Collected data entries
========

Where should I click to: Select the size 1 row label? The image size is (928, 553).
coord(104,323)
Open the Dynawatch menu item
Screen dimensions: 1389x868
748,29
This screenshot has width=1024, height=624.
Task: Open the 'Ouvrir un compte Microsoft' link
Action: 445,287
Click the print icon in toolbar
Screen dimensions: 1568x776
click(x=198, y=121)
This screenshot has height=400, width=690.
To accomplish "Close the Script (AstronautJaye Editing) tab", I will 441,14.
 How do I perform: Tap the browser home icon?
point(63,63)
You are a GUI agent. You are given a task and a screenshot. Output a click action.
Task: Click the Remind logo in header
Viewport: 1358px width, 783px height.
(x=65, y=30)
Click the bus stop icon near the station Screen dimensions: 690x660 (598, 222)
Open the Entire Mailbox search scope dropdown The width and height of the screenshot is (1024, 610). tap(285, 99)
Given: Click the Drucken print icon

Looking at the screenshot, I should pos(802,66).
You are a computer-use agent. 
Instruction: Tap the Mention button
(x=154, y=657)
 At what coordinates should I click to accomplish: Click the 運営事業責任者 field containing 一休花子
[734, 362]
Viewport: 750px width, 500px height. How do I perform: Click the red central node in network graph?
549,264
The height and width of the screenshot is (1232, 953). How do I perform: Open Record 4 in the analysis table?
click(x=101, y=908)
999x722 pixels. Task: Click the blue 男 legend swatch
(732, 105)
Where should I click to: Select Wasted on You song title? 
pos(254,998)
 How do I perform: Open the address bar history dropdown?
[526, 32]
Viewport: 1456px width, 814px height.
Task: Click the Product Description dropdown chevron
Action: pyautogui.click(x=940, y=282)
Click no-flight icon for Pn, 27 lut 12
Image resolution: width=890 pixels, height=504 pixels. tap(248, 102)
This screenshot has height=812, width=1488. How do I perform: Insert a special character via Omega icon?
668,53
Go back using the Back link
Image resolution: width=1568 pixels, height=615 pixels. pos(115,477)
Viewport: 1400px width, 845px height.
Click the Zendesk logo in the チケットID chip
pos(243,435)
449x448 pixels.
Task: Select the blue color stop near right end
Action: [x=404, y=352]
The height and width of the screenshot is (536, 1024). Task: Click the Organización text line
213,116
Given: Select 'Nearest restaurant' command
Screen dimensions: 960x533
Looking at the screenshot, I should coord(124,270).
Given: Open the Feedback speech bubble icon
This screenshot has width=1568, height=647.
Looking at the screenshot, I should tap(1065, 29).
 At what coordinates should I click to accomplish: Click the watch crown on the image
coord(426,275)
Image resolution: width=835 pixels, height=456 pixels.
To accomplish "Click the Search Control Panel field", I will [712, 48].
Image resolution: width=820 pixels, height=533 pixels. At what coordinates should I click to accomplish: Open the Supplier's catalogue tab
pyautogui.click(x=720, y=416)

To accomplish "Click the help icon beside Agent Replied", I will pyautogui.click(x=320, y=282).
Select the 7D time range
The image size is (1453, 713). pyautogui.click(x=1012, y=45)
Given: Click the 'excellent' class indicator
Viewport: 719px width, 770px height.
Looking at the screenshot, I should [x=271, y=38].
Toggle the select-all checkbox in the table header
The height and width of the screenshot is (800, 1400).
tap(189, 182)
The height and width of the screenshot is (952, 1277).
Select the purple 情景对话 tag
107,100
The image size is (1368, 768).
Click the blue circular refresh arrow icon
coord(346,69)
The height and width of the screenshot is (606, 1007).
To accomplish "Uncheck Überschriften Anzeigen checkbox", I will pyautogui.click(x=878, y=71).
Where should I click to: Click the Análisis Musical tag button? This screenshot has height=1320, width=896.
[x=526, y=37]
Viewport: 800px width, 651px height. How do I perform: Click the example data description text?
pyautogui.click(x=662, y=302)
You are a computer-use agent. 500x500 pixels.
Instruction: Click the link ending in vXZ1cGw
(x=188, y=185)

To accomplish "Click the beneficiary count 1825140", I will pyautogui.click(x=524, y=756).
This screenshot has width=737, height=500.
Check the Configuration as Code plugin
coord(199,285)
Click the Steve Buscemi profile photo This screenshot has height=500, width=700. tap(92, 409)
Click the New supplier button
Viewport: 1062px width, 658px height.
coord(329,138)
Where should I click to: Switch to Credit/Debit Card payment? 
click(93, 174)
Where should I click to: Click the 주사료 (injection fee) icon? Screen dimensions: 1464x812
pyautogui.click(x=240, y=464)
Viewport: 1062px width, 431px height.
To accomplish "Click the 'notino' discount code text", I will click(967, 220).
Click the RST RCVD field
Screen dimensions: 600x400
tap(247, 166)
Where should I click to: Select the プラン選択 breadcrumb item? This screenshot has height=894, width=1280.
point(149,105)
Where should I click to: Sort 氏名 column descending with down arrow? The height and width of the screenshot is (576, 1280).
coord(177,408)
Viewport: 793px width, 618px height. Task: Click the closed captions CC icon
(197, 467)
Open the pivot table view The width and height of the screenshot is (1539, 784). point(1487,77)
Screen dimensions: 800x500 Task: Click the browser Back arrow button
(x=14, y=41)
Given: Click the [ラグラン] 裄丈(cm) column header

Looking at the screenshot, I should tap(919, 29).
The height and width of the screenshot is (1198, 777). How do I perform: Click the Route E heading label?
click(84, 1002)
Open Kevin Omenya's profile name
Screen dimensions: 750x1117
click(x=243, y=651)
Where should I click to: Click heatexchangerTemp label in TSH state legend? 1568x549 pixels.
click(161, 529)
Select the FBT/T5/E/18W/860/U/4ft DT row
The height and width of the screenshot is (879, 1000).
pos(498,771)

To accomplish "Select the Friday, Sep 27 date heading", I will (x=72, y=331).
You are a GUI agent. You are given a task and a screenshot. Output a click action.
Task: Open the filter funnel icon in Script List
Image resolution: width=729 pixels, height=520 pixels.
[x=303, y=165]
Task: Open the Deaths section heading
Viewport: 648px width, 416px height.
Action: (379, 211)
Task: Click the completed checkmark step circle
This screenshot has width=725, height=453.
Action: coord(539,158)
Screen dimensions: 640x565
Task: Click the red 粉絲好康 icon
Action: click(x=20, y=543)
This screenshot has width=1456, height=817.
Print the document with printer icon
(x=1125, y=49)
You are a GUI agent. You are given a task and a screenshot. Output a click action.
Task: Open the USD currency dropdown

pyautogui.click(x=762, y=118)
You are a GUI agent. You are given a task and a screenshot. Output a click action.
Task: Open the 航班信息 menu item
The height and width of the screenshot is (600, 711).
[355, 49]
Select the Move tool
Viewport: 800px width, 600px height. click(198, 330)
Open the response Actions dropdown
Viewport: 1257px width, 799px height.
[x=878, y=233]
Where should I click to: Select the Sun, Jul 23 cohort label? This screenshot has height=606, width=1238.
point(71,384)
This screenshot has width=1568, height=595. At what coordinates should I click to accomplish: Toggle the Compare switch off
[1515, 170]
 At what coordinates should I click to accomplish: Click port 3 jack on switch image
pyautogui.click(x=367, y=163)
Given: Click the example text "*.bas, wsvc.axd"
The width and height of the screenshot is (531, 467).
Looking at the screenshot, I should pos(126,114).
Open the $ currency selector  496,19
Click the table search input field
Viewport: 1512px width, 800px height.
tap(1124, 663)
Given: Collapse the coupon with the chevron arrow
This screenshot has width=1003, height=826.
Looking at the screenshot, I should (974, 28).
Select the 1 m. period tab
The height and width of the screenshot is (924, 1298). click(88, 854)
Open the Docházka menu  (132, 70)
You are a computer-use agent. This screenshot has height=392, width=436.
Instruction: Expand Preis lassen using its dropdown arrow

========

### YOUR OBJECTIVE:
Start to finish, copy the records above with no differences.

### RESULT OF THE TASK:
Where should I click to: Select the size 1 row label? The image size is (928, 553).
coord(104,323)
Open the Dynawatch menu item
Screen dimensions: 1389x868
748,29
This screenshot has width=1024, height=624.
Task: Open the 'Ouvrir un compte Microsoft' link
Action: 445,287
Click the print icon in toolbar
Screen dimensions: 1568x776
click(x=198, y=121)
This screenshot has height=400, width=690.
To accomplish "Close the Script (AstronautJaye Editing) tab", I will 441,14.
 How do I perform: Tap the browser home icon?
point(63,63)
You are a GUI agent. You are given a task and a screenshot. Output a click action.
Task: Click the Remind logo in header
Viewport: 1358px width, 783px height.
(x=65, y=30)
Click the bus stop icon near the station Screen dimensions: 690x660 (598, 222)
Open the Entire Mailbox search scope dropdown The width and height of the screenshot is (1024, 610). tap(285, 99)
Given: Click the Drucken print icon

Looking at the screenshot, I should pos(802,66).
You are a computer-use agent. 
Instruction: Tap the Mention button
(x=154, y=657)
 At what coordinates should I click to accomplish: Click the 運営事業責任者 field containing 一休花子
[734, 362]
Viewport: 750px width, 500px height. How do I perform: Click the red central node in network graph?
549,264
The height and width of the screenshot is (1232, 953). How do I perform: Open Record 4 in the analysis table?
click(x=101, y=908)
999x722 pixels. Task: Click the blue 男 legend swatch
(732, 105)
Where should I click to: Select Wasted on You song title? 
pos(254,998)
 How do I perform: Open the address bar history dropdown?
[526, 32]
Viewport: 1456px width, 814px height.
Task: Click the Product Description dropdown chevron
Action: pyautogui.click(x=940, y=282)
Click no-flight icon for Pn, 27 lut 12
Image resolution: width=890 pixels, height=504 pixels. tap(248, 102)
This screenshot has height=812, width=1488. How do I perform: Insert a special character via Omega icon?
668,53
Go back using the Back link
Image resolution: width=1568 pixels, height=615 pixels. pos(115,477)
Viewport: 1400px width, 845px height.
Click the Zendesk logo in the チケットID chip
pos(243,435)
449x448 pixels.
Task: Select the blue color stop near right end
Action: [x=404, y=352]
The height and width of the screenshot is (536, 1024). Task: Click the Organización text line
213,116
Given: Select 'Nearest restaurant' command
Screen dimensions: 960x533
Looking at the screenshot, I should coord(124,270).
Given: Open the Feedback speech bubble icon
This screenshot has width=1568, height=647.
Looking at the screenshot, I should tap(1065, 29).
 At what coordinates should I click to accomplish: Click the watch crown on the image
coord(426,275)
Image resolution: width=835 pixels, height=456 pixels.
To accomplish "Click the Search Control Panel field", I will [712, 48].
Image resolution: width=820 pixels, height=533 pixels. At what coordinates should I click to accomplish: Open the Supplier's catalogue tab
pyautogui.click(x=720, y=416)

To accomplish "Click the help icon beside Agent Replied", I will pyautogui.click(x=320, y=282).
Select the 7D time range
The image size is (1453, 713). pyautogui.click(x=1012, y=45)
Given: Click the 'excellent' class indicator
Viewport: 719px width, 770px height.
Looking at the screenshot, I should [x=271, y=38].
Toggle the select-all checkbox in the table header
The height and width of the screenshot is (800, 1400).
tap(189, 182)
The height and width of the screenshot is (952, 1277).
Select the purple 情景对话 tag
107,100
The image size is (1368, 768).
Click the blue circular refresh arrow icon
coord(346,69)
The height and width of the screenshot is (606, 1007).
To accomplish "Uncheck Überschriften Anzeigen checkbox", I will pyautogui.click(x=878, y=71).
Where should I click to: Click the Análisis Musical tag button? This screenshot has height=1320, width=896.
[x=526, y=37]
Viewport: 800px width, 651px height. How do I perform: Click the example data description text?
pyautogui.click(x=662, y=302)
You are a computer-use agent. 500x500 pixels.
Instruction: Click the link ending in vXZ1cGw
(x=188, y=185)

To accomplish "Click the beneficiary count 1825140", I will pyautogui.click(x=524, y=756).
This screenshot has width=737, height=500.
Check the Configuration as Code plugin
coord(199,285)
Click the Steve Buscemi profile photo This screenshot has height=500, width=700. tap(92, 409)
Click the New supplier button
Viewport: 1062px width, 658px height.
coord(329,138)
Where should I click to: Switch to Credit/Debit Card payment? 
click(93, 174)
Where should I click to: Click the 주사료 (injection fee) icon? Screen dimensions: 1464x812
pyautogui.click(x=240, y=464)
Viewport: 1062px width, 431px height.
To accomplish "Click the 'notino' discount code text", I will click(967, 220).
Click the RST RCVD field
Screen dimensions: 600x400
tap(247, 166)
Where should I click to: Select the プラン選択 breadcrumb item? This screenshot has height=894, width=1280.
point(149,105)
Where should I click to: Sort 氏名 column descending with down arrow? The height and width of the screenshot is (576, 1280).
coord(177,408)
Viewport: 793px width, 618px height. Task: Click the closed captions CC icon
(197, 467)
Open the pivot table view The width and height of the screenshot is (1539, 784). point(1487,77)
Screen dimensions: 800x500 Task: Click the browser Back arrow button
(x=14, y=41)
Given: Click the [ラグラン] 裄丈(cm) column header

Looking at the screenshot, I should tap(919, 29).
The height and width of the screenshot is (1198, 777). How do I perform: Click the Route E heading label?
click(84, 1002)
Open Kevin Omenya's profile name
Screen dimensions: 750x1117
click(x=243, y=651)
Where should I click to: Click heatexchangerTemp label in TSH state legend? 1568x549 pixels.
click(161, 529)
Select the FBT/T5/E/18W/860/U/4ft DT row
The height and width of the screenshot is (879, 1000).
pos(498,771)

To accomplish "Select the Friday, Sep 27 date heading", I will (x=72, y=331).
You are a GUI agent. You are given a task and a screenshot. Output a click action.
Task: Open the filter funnel icon in Script List
Image resolution: width=729 pixels, height=520 pixels.
[x=303, y=165]
Task: Open the Deaths section heading
Viewport: 648px width, 416px height.
Action: (379, 211)
Task: Click the completed checkmark step circle
This screenshot has width=725, height=453.
Action: coord(539,158)
Screen dimensions: 640x565
Task: Click the red 粉絲好康 icon
Action: click(x=20, y=543)
This screenshot has width=1456, height=817.
Print the document with printer icon
(x=1125, y=49)
You are a GUI agent. You are given a task and a screenshot. Output a click action.
Task: Open the USD currency dropdown

pyautogui.click(x=762, y=118)
You are a GUI agent. You are given a task and a screenshot. Output a click action.
Task: Open the 航班信息 menu item
The height and width of the screenshot is (600, 711).
[355, 49]
Select the Move tool
Viewport: 800px width, 600px height. click(198, 330)
Open the response Actions dropdown
Viewport: 1257px width, 799px height.
[x=878, y=233]
Where should I click to: Select the Sun, Jul 23 cohort label? This screenshot has height=606, width=1238.
point(71,384)
This screenshot has width=1568, height=595. At what coordinates should I click to accomplish: Toggle the Compare switch off
[1515, 170]
 At what coordinates should I click to accomplish: Click port 3 jack on switch image
pyautogui.click(x=367, y=163)
Given: Click the example text "*.bas, wsvc.axd"
The width and height of the screenshot is (531, 467).
Looking at the screenshot, I should pos(126,114).
Open the $ currency selector  496,19
Click the table search input field
Viewport: 1512px width, 800px height.
tap(1124, 663)
Given: Collapse the coupon with the chevron arrow
This screenshot has width=1003, height=826.
Looking at the screenshot, I should (974, 28).
Select the 1 m. period tab
The height and width of the screenshot is (924, 1298). click(88, 854)
Open the Docházka menu  (132, 70)
You are a computer-use agent. This screenshot has height=392, width=436.
Instruction: Expand Preis lassen using its dropdown arrow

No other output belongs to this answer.